Retype the records exactly.

:::

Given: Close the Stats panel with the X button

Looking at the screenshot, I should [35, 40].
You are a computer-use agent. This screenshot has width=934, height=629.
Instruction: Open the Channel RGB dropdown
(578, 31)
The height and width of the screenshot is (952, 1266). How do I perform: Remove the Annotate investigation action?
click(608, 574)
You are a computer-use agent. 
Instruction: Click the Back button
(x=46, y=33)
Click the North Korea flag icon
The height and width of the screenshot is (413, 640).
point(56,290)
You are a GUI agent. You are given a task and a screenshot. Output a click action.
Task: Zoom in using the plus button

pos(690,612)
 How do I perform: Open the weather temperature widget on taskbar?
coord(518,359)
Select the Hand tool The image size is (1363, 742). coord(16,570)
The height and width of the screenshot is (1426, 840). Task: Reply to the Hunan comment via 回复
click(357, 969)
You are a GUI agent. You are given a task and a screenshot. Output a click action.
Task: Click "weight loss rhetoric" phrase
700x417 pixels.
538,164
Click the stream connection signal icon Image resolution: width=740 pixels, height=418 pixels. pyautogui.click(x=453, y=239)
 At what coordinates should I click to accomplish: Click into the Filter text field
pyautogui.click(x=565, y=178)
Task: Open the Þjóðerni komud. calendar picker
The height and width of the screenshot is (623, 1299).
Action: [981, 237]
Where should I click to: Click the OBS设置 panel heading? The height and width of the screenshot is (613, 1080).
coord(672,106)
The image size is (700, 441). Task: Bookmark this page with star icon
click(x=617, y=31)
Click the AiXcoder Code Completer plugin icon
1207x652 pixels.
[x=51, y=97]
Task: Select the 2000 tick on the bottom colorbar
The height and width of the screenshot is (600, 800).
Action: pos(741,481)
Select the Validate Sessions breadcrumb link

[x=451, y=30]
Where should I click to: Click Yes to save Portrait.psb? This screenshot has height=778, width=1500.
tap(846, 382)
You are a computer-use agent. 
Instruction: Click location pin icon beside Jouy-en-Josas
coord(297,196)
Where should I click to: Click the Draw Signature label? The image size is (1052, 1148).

:::

> Solution below
Given: Close the Stats panel with the X button

Looking at the screenshot, I should [35, 40].
You are a computer-use agent. This screenshot has width=934, height=629.
Instruction: Open the Channel RGB dropdown
(578, 31)
The height and width of the screenshot is (952, 1266). How do I perform: Remove the Annotate investigation action?
click(608, 574)
You are a computer-use agent. 
Instruction: Click the Back button
(x=46, y=33)
Click the North Korea flag icon
The height and width of the screenshot is (413, 640).
point(56,290)
You are a GUI agent. You are given a task and a screenshot. Output a click action.
Task: Zoom in using the plus button

pos(690,612)
 How do I perform: Open the weather temperature widget on taskbar?
coord(518,359)
Select the Hand tool The image size is (1363, 742). coord(16,570)
The height and width of the screenshot is (1426, 840). Task: Reply to the Hunan comment via 回复
click(357, 969)
You are a GUI agent. You are given a task and a screenshot. Output a click action.
Task: Click "weight loss rhetoric" phrase
700x417 pixels.
538,164
Click the stream connection signal icon Image resolution: width=740 pixels, height=418 pixels. pyautogui.click(x=453, y=239)
 At what coordinates should I click to accomplish: Click into the Filter text field
pyautogui.click(x=565, y=178)
Task: Open the Þjóðerni komud. calendar picker
The height and width of the screenshot is (623, 1299).
Action: [981, 237]
Where should I click to: Click the OBS设置 panel heading? The height and width of the screenshot is (613, 1080).
coord(672,106)
The image size is (700, 441). Task: Bookmark this page with star icon
click(x=617, y=31)
Click the AiXcoder Code Completer plugin icon
1207x652 pixels.
[x=51, y=97]
Task: Select the 2000 tick on the bottom colorbar
The height and width of the screenshot is (600, 800).
Action: pos(741,481)
Select the Validate Sessions breadcrumb link

[x=451, y=30]
Where should I click to: Click Yes to save Portrait.psb? This screenshot has height=778, width=1500.
tap(846, 382)
You are a computer-use agent. 
Instruction: Click location pin icon beside Jouy-en-Josas
coord(297,196)
Where should I click to: Click the Draw Signature label? The image size is (1052, 1148).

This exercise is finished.